Stored items:
:::::
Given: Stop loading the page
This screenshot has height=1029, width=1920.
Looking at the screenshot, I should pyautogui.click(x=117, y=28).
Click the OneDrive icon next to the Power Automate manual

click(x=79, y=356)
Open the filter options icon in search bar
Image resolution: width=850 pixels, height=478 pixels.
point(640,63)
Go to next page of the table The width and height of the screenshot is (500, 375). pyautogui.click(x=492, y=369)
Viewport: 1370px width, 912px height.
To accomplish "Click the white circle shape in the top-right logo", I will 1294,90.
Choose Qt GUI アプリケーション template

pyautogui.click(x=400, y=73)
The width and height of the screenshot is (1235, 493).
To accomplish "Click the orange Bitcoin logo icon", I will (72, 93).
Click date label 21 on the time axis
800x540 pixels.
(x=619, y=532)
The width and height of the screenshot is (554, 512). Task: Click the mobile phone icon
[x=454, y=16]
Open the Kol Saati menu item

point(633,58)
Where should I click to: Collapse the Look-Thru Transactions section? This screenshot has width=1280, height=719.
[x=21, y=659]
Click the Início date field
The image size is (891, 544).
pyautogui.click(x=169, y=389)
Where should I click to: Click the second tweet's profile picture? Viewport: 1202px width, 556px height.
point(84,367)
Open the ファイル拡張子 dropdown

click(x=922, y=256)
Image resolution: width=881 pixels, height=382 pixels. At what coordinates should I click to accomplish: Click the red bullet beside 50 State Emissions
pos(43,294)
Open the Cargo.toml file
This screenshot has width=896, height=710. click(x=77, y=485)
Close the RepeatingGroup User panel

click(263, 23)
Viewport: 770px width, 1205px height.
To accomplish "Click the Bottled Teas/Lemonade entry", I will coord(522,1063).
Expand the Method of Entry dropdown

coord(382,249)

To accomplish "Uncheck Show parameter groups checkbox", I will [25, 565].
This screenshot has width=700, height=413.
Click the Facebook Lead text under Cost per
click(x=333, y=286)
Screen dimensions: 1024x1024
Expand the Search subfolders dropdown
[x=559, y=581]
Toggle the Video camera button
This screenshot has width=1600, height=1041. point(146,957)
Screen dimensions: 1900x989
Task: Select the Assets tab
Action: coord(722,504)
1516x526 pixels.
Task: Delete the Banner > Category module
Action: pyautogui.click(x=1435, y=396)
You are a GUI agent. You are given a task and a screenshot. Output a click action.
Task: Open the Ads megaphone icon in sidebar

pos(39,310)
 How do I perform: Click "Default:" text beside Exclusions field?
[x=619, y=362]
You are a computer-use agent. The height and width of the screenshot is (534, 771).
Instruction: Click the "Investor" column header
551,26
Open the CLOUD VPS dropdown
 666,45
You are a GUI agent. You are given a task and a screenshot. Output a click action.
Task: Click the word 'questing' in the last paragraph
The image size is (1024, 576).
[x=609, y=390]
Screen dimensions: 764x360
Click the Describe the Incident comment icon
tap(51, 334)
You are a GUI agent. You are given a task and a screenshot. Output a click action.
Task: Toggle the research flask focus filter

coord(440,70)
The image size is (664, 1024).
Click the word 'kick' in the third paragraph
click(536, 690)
:::::
Brief
Among the lines above, which contain the word "page"? Copy every one.

Response below
Given: Stop loading the page
Go to next page of the table The width and height of the screenshot is (500, 375). pyautogui.click(x=492, y=369)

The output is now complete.